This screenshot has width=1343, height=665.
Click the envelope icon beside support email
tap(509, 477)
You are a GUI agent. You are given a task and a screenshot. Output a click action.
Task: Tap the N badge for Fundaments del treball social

* EXERCISE AIM *
From the records above, pull every line that has the string "screenshot" and copy it.

* SOLUTION *
This screenshot has width=1343, height=665.
You are a GUI agent. You are given a task and a screenshot. Output a click action.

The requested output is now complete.